Known as a western painter, Roy Andersen did paintings of Crow, Cheyenne and Apache Indians.  He began his career living in Chicago and New York and working as an illustrator.  He did numerous covers for Time Magazine including portraits of Albert Einstein and Prince Fahd.  He also did illustrations for National Geographic magazine and did a stamp series on Dogs and American Horses, and in 1984 and 1985, won Stamp of the Year Award.  As a muralist, he has filled commissions for the National Park Service, the Royal Saudi Naval Headquarters, and the E.E. Fogelson Visitor Center at Pecos National Monument in New Mexico.

To pursue his talent for painting, Roy Andersen went West, living in Arizona and settling in Cave Creek.  In 1990, he was voted official artist for Scottsdale’s Parada del Sol, the “world’s largest” horse-drawn parade commemorating the Old West.

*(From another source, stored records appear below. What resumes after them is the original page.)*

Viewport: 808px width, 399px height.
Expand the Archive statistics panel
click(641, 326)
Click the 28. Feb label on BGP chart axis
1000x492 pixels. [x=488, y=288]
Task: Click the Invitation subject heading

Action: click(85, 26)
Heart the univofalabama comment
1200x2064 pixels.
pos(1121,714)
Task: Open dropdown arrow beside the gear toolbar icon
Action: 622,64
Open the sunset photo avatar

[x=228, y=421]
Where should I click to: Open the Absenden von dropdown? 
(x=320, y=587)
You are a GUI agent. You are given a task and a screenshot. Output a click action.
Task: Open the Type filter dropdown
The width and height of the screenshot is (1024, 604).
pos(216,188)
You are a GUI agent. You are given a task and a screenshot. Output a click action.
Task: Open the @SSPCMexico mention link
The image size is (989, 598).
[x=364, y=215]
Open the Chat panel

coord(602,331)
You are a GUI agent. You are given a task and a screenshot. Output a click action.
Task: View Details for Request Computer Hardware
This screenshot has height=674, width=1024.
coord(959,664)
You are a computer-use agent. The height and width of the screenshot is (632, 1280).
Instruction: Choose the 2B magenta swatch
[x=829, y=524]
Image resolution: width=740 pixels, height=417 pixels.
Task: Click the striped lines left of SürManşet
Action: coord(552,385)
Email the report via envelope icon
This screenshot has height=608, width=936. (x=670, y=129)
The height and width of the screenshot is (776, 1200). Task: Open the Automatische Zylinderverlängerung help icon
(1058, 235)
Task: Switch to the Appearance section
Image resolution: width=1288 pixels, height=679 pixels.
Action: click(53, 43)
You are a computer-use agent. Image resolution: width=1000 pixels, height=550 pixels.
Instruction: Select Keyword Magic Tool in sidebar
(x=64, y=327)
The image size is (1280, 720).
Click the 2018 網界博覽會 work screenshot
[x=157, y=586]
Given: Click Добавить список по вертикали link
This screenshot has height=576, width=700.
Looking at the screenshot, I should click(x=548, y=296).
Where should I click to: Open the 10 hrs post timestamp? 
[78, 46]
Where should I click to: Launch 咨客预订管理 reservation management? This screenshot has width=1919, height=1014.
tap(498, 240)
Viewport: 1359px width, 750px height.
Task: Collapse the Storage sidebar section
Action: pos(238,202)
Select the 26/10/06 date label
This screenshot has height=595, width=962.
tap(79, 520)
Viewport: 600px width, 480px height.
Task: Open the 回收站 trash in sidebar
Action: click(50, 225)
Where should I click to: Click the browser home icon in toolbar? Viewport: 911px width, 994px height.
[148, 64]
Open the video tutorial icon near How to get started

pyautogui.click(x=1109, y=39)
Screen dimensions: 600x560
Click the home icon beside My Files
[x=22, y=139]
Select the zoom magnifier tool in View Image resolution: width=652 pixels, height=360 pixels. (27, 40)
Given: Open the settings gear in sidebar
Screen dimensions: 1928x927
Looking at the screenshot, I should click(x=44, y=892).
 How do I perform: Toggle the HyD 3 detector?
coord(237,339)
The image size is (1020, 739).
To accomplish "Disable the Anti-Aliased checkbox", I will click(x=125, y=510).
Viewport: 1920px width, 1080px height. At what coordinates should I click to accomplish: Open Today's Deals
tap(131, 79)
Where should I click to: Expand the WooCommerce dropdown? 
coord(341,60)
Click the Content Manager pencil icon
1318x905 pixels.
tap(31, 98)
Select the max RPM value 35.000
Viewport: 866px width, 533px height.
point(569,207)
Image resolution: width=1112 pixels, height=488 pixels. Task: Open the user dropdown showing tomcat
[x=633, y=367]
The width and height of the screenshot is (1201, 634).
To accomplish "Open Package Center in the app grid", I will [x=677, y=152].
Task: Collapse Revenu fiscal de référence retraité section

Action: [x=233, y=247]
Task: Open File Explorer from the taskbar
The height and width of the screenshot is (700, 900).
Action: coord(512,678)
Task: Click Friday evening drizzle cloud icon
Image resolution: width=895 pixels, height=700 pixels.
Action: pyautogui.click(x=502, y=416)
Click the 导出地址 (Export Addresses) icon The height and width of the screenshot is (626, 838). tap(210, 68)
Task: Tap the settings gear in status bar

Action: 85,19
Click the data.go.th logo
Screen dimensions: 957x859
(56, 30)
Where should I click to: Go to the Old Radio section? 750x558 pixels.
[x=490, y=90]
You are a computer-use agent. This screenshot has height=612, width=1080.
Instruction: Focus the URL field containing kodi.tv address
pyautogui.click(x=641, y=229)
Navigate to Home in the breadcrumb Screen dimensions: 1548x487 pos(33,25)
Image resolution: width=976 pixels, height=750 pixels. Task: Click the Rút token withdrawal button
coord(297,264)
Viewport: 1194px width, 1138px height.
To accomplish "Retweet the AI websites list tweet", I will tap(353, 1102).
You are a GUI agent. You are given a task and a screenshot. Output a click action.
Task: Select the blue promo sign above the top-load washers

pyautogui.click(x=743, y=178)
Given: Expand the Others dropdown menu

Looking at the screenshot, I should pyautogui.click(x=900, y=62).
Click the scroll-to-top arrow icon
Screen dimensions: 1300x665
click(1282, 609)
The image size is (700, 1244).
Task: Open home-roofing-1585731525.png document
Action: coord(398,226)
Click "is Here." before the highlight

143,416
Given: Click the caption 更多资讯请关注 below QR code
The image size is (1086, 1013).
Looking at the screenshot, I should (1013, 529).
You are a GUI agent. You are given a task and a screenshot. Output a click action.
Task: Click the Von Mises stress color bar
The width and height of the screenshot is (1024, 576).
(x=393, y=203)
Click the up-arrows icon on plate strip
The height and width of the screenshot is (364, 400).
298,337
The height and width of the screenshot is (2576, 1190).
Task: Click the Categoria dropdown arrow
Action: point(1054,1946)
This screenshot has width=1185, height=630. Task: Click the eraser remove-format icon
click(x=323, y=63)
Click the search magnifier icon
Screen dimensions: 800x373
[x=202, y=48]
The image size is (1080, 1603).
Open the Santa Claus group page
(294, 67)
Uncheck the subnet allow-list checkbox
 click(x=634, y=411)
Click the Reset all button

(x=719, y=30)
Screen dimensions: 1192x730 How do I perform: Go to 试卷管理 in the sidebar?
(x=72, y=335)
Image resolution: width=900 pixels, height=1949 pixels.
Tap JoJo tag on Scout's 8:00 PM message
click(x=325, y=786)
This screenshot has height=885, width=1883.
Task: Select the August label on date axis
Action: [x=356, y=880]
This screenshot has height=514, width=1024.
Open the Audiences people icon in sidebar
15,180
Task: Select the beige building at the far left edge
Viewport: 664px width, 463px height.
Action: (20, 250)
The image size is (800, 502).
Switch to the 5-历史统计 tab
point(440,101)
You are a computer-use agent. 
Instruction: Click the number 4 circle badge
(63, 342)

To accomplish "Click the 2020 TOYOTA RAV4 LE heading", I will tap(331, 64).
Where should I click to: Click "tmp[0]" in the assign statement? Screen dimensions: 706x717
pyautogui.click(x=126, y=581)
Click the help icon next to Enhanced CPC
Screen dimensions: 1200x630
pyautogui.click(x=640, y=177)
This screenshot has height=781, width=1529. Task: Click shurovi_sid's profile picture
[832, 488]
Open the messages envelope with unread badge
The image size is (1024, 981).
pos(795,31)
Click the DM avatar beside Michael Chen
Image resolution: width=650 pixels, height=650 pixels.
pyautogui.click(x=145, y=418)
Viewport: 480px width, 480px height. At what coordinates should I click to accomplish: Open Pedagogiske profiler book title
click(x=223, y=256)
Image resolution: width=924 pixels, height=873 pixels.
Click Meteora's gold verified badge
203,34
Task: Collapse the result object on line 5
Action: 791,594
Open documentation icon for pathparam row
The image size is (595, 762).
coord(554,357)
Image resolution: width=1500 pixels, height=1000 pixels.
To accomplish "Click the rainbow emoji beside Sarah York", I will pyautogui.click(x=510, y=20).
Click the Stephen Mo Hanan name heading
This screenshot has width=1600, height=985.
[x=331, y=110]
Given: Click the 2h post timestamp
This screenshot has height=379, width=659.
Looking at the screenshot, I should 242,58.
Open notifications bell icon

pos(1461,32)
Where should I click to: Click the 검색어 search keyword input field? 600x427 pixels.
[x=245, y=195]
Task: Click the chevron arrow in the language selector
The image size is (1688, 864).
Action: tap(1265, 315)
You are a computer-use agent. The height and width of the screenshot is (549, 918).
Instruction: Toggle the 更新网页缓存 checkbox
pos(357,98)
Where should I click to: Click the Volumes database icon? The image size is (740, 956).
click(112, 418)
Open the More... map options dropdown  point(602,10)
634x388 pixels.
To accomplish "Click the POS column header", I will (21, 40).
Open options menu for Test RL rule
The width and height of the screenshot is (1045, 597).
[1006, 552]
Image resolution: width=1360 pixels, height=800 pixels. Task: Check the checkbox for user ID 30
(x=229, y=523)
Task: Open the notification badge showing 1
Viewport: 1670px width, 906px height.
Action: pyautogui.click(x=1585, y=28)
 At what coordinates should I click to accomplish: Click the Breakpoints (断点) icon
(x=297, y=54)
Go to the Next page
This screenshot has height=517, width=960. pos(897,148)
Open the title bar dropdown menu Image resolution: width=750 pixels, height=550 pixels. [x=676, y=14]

Andersen grew up on an apple farm in New Hampshire and learned about Indian customs from his many hours spent at the Chicago Museum of Natural History.  He is meticulous about being historically accurate in his paintings. He has a knowledge of his subject that is attained only through extensive research.

His training is from the Chicago Academy of Fine Art and the Art Center School of Los Angeles.

Influenced by a cowboy uncle from Nebraska, he often painted cowboy scenes that his art teachers said were passe. For thirty years, he was an illustrator for National Geographic, Time magazine and Sports Illustrated and lived in New York and Chicago.

And then he “went West looking for peace and a place where he could be his own man in both his life and his art” (Prix de West, 14). He lived in Arizona and Texas.  In 1989, he was voted into membership into the Cowboy Artists of America*, a group from whom he has received recognition at the annual exhibitions:  Oil Painting Award, Silver, 1999 and Drawing and Other Media, Silver, 2000.